There is a fairly basic tags plugin, which I have installed (yay!). Tags may only be created by Very Important People, so puthujjanas can’t create tag soups.
(Essays should maybe also be given an author tag. This is because the person uploading the essay will usually not be the author of the text. We can supply a list of possible authors, but the user may not create their own. If an Essay is uploaded without an author tag, we should add one.)
One Discourse concept that will be useful here is Archetypes. It is, in theory, possible to create different ways of handling Topics. For example, one could design Questions so that rather than being displayed in chronological order, the most “liked” questions go to the top. An example of such an Archetype has already been developed. That same article, however, also highlights the problems with the notion of archetypes in Discourse, which seem to be underbaked at the moment.
Some things that could be done with archetypes:
- Word number: Limit word number for Q&A, and Discussions, but expand it for Commentaries.
- Expand HTML: Enable more complex HTML for Essays. Tables, for example, will never be supported in either HTML or Markdown for the basic Discourse, but a plugin might make it possible. It may even be possible to enable a more capable editor, so that whole Word docs could be pasted in, but whether we want that is another thing. Certainly it will be good to constrain Discussions, Q&A, and Notes to simple Markdown.
- Expand and Linkback Notes: This is probably more pipe-dreamy, but what I’d like for the notes is a little more complex.
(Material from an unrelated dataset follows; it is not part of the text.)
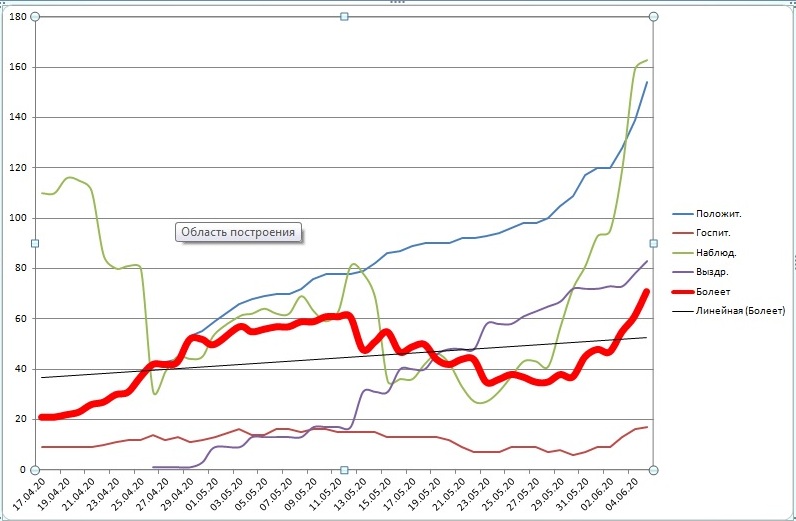Screen dimensions: 796x521
Task: Select the Положит. legend entry
Action: click(x=720, y=213)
Discourse already enables auto-expansion of certain kinds of links via Oneboxing, so that if I paste a Wikipedia link, it displays the first paragraph or so, with a photo and nice formatting. Sweet! Wouldn’t it be nice if we could paste an SC paragraph number and it would quote the whole paragraph as a blockquote? So I just paste a URL: http://suttacentral.net/pi/mn1#3, and that paragraph appears. I can then write my notes underneath. Even better, I could add my notes as links to the quoted paragraph. So that would look something like this. Even better, how about if such notes could be back-ported to SC itself, so that you could hit “Notes” on the sidebar, and it would display any notes added on Discourse?
How is all this to be implemented? I’m guessing that we may want to write our own plugin for Discourse.